Princess Diana may be gone, but she’s never really left the left the public eye. One of the more recent examples came by way of Season 4 of “The Crown,” the popular Netflix series that, since 2016, has succeeded in portraying the humanity of Britain’s royals – in all their shades of gray – while linking the institution of the monarchy to the fears and desires of us commoners.
With the latest screen portrait of Diana, it’s best to get one thing clear up front: “Spencer,” for the most part, doesn’t probe for those same moments of connection with the House of Windsor. The cinematic portrait of the titular Diana Spencer by director Pablo Larraín (“Jackie”) is best approached with a healthy skepticism. To wit: Royals are nothing more than cruel, privileged aliens whose spirits still haunt the Earth, long after they ever sought to have dominion over it.
In the hands of Larraín, working from a screenplay by Steven Knight (“Locke”), and starring actress Kristen Stewart, who inhabits the title role, the story comes at its protagonist as if she were trapped in “The Shining’s” Overlook Hotel.
The actual setting of “Spencer” is 1991, Sandringham Estate, the queen’s Christmas retreat, where Diana has reached a breaking point, not just because of Charles’s infidelity, but because of the strains of tradition and obligation.
(Any viewer looking for a faithful historical reenactment will probably recoil at the film’s opening on-screen title: “A fable from a true tragedy.”)
Stewart sinks her teeth into the role of a woman tortured, isolated and confined. As she demonstrated in the art-house film “Personal Shopper,” the actress does “haunted” very well. Here, her highly attuned performance is not just in evoking Diana’s expressive eyes, but her physicality, stomping – or tiptoeing – around the grand hallways and lush grounds of an estate she’ll never call home. For a film with a fair amount of gloss, “Spencer” handles Diana’s battles with bulimia and self-harm through some capably startling and effective bits of body horror.

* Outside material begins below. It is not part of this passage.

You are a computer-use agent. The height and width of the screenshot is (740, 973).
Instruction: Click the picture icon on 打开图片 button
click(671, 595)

The score by Jonny Greenwood of Radiohead – discordant piano and creeping, lounge-y jazz trumpets – nicely evokes Diana’s eroding mental state, and is likely to keep you just as off-kilter as the film’s subject.

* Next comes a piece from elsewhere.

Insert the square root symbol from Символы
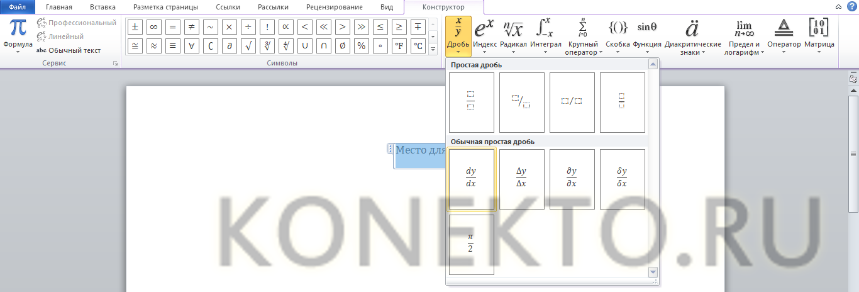The width and height of the screenshot is (859, 292). pos(249,46)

Larraín’s experience with “Jackie,” another glimpse into the mind of an alienated woman in the spotlight, serves him well here. As with that 2016 film, themes of mythmaking and identity – what happens when your sense of self is subsumed by the greater good? – come under the microscope. The film is notable for not glamorizing the aristocracy. Instead, Larraín and cinematographer Claire Mathon direct your attention to the workers who uphold the fairy tale.
Diana’s few allies include her dresser (Sally Hawkins) and a chef (Sean Harris). Timothy Spall, as the Windsors’ equerry, in charge of the royal household, and Diana’s newfound nemesis, appears to lurk around every corner, watching and listening.

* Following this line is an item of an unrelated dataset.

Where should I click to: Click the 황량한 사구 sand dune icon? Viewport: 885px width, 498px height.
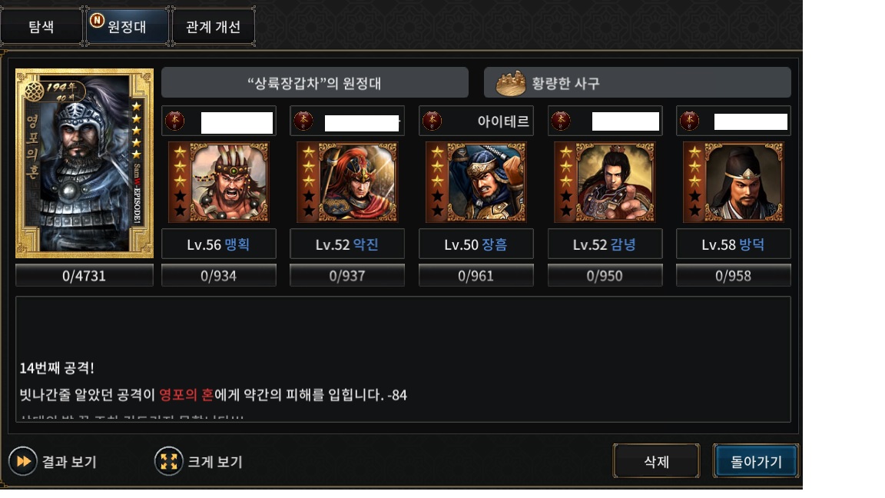[x=510, y=84]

But if “Spencer” has style and performance in spades, those strengths aren’t matched by the film’s screenplay, which is both overly on-the-nose and peppered with metaphors about wild horses needing to be set free, or a pheasant, described as a beautiful bird fit only for hunting. A subplot in which the ghost of Anne Boleyn (beheaded by Henry VIII) acts as Diana’s spirit guide doesn’t help matters. Knight keeps dropping foreshadowing reminders of the princess’s untimely demise – as if anyone has forgotten.
Some of the film’s quieter passages, focusing on Diana’s body, feels like an ad for Chanel No. 5.
Yet mostly, it all works. Maybe that’s because the burden of celebrity is so insane, so vapid that it can only be expressed through melodrama – through vibes. Compared with biopics that sand off rough edges, perpetuating a subject’s deification, it’s refreshing to watch a film that isn’t afraid to get messy. For better and for worse, “Spencer” conveys one thing quite powerfully: the feeling of living in a rarefied, indifferent world that doesn’t seem to value independent women, much less people.